I found an informative thread on Twitter that explains how the judge arrived at that number. It was a reasonable sentence at the high end of the allowed sentencing guidelines. The judge was not generous.
in sentencing someone, you add up the various "factors" involved in the crime, and then consult the table that tells you what the presumptive sentence is. A judge needs "substantial and compelling" reasons to depart from the presumptive sentence, in either direction.
— rahaeli (@rahaeli) June 25, 2021
To summarize, there is a precedent of prior court decisions with establish an allowed range of sentencing, and if a judge were to step way outside the bounds of that range, they’d be providing grounds for overturning their decision. So the judge’s hands are tied to a certain degree.
That doesn’t mean the guidelines are free of bias, however. For example, one factor they’re supposed to take into account is your prior convictions — you’re guilty of lots of crimes in the past, so therefore you’re justified in increasing the allowed range of punishments. If you’re a first offender, the judge has to bump the range down.
Derek Chauvin had zero prior convictions.

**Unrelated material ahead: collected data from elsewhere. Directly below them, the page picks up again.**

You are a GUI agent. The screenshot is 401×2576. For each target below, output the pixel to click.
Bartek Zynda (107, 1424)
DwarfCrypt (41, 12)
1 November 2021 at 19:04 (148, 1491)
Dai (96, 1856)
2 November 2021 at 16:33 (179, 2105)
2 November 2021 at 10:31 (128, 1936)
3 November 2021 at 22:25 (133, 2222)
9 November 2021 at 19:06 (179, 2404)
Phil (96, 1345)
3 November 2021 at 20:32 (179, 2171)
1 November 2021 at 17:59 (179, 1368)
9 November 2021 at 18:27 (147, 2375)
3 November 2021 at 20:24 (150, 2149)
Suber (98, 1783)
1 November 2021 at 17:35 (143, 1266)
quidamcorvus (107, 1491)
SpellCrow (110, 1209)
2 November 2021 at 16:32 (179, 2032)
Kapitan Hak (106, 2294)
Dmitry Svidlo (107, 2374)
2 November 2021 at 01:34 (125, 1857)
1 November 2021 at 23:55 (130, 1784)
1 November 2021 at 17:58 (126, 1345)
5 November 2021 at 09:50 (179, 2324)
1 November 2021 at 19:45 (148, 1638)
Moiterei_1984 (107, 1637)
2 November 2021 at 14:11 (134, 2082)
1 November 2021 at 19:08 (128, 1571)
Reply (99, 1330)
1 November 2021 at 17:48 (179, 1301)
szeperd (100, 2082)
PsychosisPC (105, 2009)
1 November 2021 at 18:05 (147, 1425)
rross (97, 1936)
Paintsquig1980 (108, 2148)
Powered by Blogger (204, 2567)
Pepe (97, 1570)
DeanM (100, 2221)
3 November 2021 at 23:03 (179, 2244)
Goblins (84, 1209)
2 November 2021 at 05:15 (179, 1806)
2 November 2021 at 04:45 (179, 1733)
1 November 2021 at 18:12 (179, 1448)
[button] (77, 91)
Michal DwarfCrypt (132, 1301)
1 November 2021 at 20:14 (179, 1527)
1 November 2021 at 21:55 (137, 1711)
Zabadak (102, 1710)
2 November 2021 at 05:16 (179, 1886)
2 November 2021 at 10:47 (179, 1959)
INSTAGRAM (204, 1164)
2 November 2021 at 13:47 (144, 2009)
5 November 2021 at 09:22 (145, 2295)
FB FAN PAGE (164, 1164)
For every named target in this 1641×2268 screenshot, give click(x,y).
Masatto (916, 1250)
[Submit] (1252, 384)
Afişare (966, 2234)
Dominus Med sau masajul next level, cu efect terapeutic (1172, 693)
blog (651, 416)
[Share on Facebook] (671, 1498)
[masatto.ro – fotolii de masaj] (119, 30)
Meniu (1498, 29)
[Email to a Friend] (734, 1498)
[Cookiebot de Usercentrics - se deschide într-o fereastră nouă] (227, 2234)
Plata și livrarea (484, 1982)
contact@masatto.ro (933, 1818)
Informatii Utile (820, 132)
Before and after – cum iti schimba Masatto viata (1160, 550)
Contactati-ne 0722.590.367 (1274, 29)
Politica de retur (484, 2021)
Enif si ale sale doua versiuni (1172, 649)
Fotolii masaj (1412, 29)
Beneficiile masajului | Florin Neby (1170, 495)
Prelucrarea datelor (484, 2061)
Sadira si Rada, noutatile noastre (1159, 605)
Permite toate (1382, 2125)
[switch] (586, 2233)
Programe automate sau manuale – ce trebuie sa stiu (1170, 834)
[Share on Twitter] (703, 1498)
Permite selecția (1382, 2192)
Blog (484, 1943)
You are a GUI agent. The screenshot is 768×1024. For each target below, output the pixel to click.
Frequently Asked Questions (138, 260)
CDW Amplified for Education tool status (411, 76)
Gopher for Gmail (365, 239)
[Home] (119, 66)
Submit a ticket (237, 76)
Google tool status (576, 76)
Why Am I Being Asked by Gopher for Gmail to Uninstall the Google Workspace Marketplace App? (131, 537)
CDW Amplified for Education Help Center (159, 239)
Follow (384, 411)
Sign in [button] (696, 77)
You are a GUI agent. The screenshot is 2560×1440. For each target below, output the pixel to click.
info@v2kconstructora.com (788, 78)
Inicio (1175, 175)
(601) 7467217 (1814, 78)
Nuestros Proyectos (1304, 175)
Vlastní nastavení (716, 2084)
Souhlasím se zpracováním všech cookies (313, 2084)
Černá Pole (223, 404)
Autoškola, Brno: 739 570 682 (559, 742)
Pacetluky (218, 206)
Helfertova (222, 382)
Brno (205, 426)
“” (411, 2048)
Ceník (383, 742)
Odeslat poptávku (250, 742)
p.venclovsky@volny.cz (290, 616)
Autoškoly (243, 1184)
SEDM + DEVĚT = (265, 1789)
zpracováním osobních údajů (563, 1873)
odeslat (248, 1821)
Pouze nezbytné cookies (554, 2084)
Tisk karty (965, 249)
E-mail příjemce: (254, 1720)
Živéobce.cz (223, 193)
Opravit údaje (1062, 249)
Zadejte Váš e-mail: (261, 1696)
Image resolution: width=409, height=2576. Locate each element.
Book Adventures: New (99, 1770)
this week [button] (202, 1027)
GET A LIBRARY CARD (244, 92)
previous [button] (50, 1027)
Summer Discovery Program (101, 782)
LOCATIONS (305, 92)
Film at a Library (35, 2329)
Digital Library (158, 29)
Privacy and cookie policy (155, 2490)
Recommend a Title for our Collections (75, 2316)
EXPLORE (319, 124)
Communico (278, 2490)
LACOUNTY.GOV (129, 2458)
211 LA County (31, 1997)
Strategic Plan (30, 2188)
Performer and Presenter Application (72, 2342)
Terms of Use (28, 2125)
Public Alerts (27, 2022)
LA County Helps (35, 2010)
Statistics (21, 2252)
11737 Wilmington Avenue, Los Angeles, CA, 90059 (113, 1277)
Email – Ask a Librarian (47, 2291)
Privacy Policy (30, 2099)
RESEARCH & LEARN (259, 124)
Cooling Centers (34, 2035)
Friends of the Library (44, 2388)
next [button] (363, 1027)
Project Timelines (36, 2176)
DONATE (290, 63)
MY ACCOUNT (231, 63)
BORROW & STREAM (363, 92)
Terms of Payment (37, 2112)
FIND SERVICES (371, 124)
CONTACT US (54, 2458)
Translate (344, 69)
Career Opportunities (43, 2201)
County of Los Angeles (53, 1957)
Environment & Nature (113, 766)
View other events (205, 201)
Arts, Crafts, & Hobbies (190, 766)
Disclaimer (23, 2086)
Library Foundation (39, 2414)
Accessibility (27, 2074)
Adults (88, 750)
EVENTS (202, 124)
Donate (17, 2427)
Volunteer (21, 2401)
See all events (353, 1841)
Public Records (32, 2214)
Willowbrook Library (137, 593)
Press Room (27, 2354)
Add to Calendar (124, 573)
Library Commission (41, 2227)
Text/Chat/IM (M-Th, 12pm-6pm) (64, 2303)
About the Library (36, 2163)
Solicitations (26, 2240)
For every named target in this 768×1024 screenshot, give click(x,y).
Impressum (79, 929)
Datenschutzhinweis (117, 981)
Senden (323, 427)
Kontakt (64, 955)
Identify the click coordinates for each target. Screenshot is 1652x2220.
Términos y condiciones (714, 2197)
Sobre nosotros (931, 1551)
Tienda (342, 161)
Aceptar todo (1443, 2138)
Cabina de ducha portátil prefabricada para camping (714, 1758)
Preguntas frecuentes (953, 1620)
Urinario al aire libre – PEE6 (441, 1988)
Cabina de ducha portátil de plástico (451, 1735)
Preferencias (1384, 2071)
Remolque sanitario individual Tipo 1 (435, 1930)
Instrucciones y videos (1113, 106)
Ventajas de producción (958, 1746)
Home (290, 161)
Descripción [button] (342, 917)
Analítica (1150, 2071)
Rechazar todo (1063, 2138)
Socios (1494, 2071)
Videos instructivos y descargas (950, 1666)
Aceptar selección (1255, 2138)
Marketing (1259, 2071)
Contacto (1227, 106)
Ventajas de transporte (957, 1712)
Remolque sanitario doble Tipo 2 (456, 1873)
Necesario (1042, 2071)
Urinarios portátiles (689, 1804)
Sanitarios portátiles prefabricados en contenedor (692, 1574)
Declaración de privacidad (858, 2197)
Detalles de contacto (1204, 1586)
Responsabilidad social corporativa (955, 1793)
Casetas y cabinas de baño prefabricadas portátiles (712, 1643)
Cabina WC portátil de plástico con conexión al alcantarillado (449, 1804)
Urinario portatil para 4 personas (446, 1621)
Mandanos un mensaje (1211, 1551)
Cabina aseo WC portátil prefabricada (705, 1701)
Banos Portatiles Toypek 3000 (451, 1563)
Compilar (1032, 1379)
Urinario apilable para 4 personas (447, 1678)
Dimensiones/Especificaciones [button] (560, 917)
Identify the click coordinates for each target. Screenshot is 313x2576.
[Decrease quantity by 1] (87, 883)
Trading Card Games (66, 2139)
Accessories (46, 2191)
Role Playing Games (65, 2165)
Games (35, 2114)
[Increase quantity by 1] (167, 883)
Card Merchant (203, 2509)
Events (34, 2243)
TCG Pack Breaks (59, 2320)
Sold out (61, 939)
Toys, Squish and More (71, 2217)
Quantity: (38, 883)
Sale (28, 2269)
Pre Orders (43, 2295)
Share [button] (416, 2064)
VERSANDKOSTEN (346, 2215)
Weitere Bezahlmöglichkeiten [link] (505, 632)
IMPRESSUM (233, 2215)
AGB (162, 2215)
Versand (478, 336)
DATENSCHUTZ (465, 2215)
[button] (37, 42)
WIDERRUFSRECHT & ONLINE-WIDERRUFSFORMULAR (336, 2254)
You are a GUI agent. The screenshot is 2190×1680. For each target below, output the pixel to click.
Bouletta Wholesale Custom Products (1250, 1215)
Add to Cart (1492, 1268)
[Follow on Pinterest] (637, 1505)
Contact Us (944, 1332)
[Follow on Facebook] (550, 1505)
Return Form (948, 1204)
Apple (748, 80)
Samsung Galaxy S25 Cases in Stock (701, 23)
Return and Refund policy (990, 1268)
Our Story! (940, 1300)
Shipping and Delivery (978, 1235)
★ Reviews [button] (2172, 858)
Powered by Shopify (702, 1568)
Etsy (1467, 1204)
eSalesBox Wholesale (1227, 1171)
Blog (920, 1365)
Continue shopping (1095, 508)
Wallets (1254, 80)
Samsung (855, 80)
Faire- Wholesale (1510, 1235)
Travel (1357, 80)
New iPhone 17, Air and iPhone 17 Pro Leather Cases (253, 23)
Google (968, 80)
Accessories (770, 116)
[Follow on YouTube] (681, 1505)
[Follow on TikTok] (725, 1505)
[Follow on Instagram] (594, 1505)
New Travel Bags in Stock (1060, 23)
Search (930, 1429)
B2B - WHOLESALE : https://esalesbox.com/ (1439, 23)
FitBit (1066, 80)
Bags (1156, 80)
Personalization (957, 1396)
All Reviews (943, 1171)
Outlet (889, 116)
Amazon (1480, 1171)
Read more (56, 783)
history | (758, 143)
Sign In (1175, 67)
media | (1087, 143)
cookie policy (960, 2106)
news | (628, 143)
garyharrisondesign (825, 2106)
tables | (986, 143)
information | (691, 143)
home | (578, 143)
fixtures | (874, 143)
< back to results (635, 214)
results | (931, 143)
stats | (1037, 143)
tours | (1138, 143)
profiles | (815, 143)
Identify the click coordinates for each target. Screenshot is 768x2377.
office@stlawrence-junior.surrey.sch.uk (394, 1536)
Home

Where that is unfair and biased is that we’ve had this idiotic “war” on drugs going on for decades which is unfairly applied by the police, which means that if you’re a black person, you’re much more likely to stack up a record of offenses which will then automatically be used to increase the severity of sentencing against you. Being a white cop means you get to start with a clean slate, making it easier to skate when you do commit a serious crime. “Repeat offender” laws seem superficially just, but are also ways to selectively target oppressed minorities.